The movement to extend transgender rights and awareness continues its push to determine how people speak. Third-person pronoun usage has become a major subject of contention in the last year, with the passage of laws that seek to govern how people refer to one another. The New York City Commission of Human Rights (NYCCHR), for example, declares that “individuals have the right . . . to be addressed with their preferred pronouns and name without being required to show ‘proof’ of gender.”
The range of “preferred pronouns” has expanded widely recently, with the introduction of a new set of pronominal terms, complete with their own declensions.
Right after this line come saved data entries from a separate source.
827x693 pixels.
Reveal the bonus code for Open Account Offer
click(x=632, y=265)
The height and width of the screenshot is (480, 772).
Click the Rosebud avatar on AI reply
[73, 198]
The NYCCHR, in its guidance on municipal anti-discrimination law, explains that “ze and hir are popular gender-free pronouns preferred by some transgender and/or gender non-conforming individuals.” The guidance further explains that “intentional or repeated refusal to use an individual’s preferred name, pronoun, or title” is a violation of human rights law, which can lead to significant fines. “Ze” and “hir,” incidentally, are only two examples of the dozens of new pronouns invented in the last few years, including “ae/aer,” “ey/em,” “xe/xem,” “per/per,” yo/yo,” and “ve/ver,” among others.
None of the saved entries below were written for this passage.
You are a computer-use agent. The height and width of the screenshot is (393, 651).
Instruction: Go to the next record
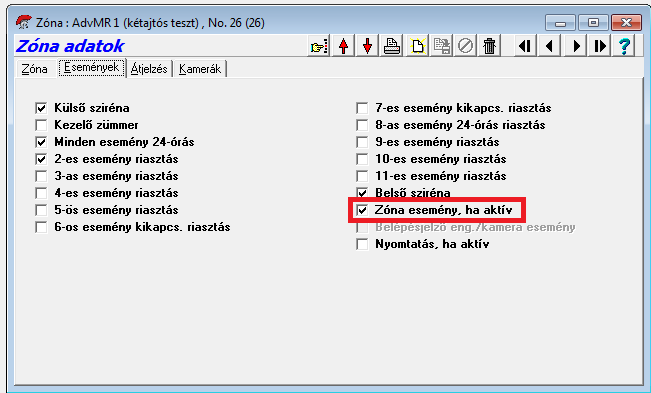[576, 46]
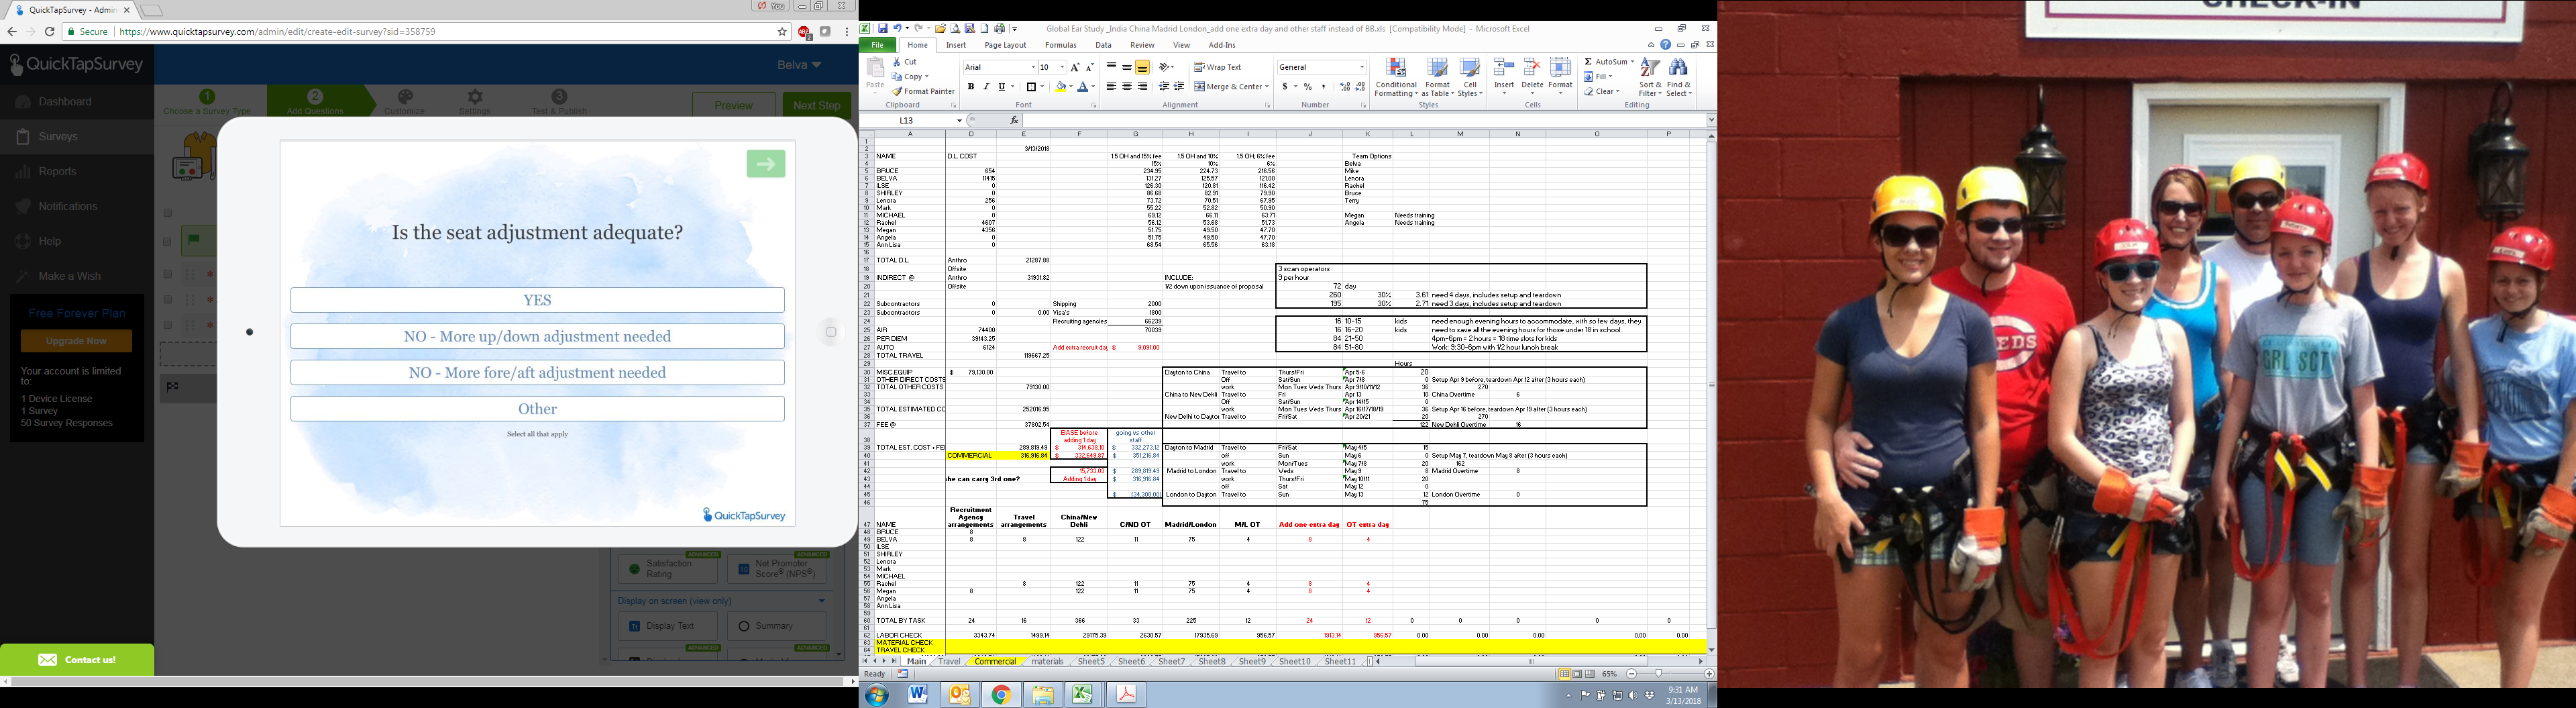Switch to the Commercial sheet tab
2576x708 pixels.
pos(994,661)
Transgender advocates insist that nobody is in danger of getting jail time for misidentifying trans-people; rather, the law is meant to raise consciousness about the issue. “Our guidance encourages people to ask transgender and gender non-conforming individuals how they would like to be addressed,” says New York City Human Rights Commissioner Carmelyn Malalis. “The law is meant to address situations in which individuals intentionally and repeatedly target transgender and gender non-conforming people with this type of harassment.” The commission fails to specify, though, how many instances of such misidentification would constitute intentional and repeated harassment.